Buscar
Opinión

Lectura 7:00 min

¿Pueden las olimpiadas evitar la guerra?

Como demuestran los actuales Juegos de Invierno de Beijing, la brecha entre el sueño olímpico y la realidad siempre ha sido enorme, y los líderes políticos a menudo ignoran o buscan convertir el evento en un arma. En lugar de tratar de excluir la política, las autoridades olímpicas deberían promover el papel de los Juegos como una alternativa a la guerra.

LONDRES – Antes de la apertura de los actuales Juegos Olímpicos de Beijing, el secretario general de las Naciones Unidas, António Guterres, convocó a una “tregua olímpica” para “crear una cultura de la paz” a través del deporte. El presidente del Comité Olímpico internacional, Thomas Bach, se hizo eco de este sentimiento en su discurso durante la ceremonia inaugural. “Esta es la misión de los Juegos Olímpicos: unirnos en una competencia pacífica”, declaró Bach. “Siempre crear puentes, nunca erigir muros”.

Pero la brecha entre el sueño olímpico y la realidad siempre ha sido enorme. Los líderes políticos a veces han ignorado los Juegos, como lo hizo el Kremlin cuando las tropas rusas invadieron Georgia el mismo día que iniciaron los Juegos Olímpicos de verano de Beijing, en el 2008. En otras ocasiones, los gobiernos usaron el evento como un arma. Adolf Hitler aprovechó los juegos de Berlín de 1936 para exhibir su régimen nazi, mientras que Estados Unidos lideró un boicot contra los Juegos Olímpicos de verano de Moscú, en 1980, como represalia ante la invasión de Afganistán por la Unión Soviética. La Unión Soviética y sus aliados, cuatro años después, pagaron con la misma moneda durante los juegos de verano de 1984, en Los Ángeles.
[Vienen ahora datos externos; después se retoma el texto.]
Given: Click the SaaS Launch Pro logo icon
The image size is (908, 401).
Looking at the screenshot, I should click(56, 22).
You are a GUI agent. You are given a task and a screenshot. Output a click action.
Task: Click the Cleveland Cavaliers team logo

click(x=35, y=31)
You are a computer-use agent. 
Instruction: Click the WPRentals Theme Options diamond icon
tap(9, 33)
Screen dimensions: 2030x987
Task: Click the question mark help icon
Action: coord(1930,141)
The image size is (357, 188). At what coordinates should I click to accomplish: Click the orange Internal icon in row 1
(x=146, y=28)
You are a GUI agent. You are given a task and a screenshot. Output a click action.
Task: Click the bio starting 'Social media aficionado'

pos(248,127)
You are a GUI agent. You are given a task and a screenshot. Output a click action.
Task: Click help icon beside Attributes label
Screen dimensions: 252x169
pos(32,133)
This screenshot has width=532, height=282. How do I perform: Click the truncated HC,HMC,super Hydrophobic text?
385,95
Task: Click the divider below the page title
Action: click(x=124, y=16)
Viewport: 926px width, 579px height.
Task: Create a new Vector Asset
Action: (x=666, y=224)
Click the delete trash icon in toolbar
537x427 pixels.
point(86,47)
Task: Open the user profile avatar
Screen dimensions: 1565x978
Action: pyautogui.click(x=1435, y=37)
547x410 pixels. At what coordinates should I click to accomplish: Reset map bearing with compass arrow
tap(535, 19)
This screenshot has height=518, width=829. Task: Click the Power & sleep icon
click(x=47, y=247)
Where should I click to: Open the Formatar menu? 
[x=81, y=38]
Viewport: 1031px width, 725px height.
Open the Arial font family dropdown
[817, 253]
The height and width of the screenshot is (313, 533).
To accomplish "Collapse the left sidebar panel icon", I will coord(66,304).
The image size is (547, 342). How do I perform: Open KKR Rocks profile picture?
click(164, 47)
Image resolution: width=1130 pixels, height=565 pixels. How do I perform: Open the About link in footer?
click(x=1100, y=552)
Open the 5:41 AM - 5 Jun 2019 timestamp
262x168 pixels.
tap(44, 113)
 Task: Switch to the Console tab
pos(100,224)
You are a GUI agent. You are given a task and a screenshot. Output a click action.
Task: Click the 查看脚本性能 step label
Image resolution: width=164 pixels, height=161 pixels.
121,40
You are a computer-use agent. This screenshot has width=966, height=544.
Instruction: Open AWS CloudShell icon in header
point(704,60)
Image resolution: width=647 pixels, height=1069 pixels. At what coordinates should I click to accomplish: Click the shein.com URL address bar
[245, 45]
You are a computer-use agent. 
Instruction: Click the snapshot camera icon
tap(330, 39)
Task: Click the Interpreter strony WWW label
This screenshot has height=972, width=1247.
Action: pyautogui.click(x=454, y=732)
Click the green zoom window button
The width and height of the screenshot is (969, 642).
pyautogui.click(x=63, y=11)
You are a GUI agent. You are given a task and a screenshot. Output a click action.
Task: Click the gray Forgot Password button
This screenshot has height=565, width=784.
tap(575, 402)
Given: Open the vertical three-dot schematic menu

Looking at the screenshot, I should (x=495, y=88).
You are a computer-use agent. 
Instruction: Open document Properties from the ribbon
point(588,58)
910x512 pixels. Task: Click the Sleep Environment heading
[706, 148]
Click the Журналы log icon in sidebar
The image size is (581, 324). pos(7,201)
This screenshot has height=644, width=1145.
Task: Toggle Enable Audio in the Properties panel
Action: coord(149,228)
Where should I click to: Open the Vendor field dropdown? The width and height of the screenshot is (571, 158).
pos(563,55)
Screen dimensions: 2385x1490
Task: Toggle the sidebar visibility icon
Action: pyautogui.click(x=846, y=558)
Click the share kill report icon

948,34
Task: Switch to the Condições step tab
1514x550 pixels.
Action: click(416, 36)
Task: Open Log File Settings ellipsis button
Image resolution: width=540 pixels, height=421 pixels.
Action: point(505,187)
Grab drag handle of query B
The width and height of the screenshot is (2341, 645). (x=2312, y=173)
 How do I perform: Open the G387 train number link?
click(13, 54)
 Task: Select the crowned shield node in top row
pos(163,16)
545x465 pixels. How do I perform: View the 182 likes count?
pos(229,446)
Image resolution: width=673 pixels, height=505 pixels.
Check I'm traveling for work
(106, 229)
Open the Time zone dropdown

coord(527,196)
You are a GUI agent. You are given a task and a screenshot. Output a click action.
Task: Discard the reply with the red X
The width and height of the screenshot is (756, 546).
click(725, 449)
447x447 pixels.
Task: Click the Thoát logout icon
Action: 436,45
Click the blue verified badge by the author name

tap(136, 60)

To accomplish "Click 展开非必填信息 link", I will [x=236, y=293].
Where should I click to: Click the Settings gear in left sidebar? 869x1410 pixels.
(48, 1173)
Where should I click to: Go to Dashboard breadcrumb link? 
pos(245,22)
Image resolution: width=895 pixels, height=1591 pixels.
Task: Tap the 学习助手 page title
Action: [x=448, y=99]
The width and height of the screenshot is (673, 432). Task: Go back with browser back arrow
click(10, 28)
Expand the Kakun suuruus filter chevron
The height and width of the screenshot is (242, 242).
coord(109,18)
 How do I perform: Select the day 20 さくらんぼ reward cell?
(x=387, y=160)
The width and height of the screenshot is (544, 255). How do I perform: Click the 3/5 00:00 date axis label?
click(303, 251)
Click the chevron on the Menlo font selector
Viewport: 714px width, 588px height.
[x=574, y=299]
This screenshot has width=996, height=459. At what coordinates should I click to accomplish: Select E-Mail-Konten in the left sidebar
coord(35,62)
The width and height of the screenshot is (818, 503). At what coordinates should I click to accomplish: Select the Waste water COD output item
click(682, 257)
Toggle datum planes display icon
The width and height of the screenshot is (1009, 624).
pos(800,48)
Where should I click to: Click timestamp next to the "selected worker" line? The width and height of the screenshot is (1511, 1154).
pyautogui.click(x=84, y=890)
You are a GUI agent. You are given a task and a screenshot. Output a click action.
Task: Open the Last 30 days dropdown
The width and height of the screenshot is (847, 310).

Todos los países tratan a las olimpíadas como un símbolo de fortaleza nacional, no de paz. En el 2015, por ejemplo, el presidente chino Xi Jinping declaró que, “si es fuerte en los deportes, el país es fuerte”. Esa máxima parece haber motivado los programas de dopaje rusos con apoyo gubernamental. Los países usan frecuentemente los recuentos de medallas como indicadores del éxito de sus sistemas políticos y económicos.

No sorprende entonces que los juegos de invierno de Beijing, actualmente en curso, simbolicen conflicto en vez de unidad. Los Juegos llegan en un momento en que la división del mundo en dos bloques antagónicos se tornó palpable: Occidente intensificó su retórica de apoyo a la amenazada Ucrania y China se posicionó del lado ruso.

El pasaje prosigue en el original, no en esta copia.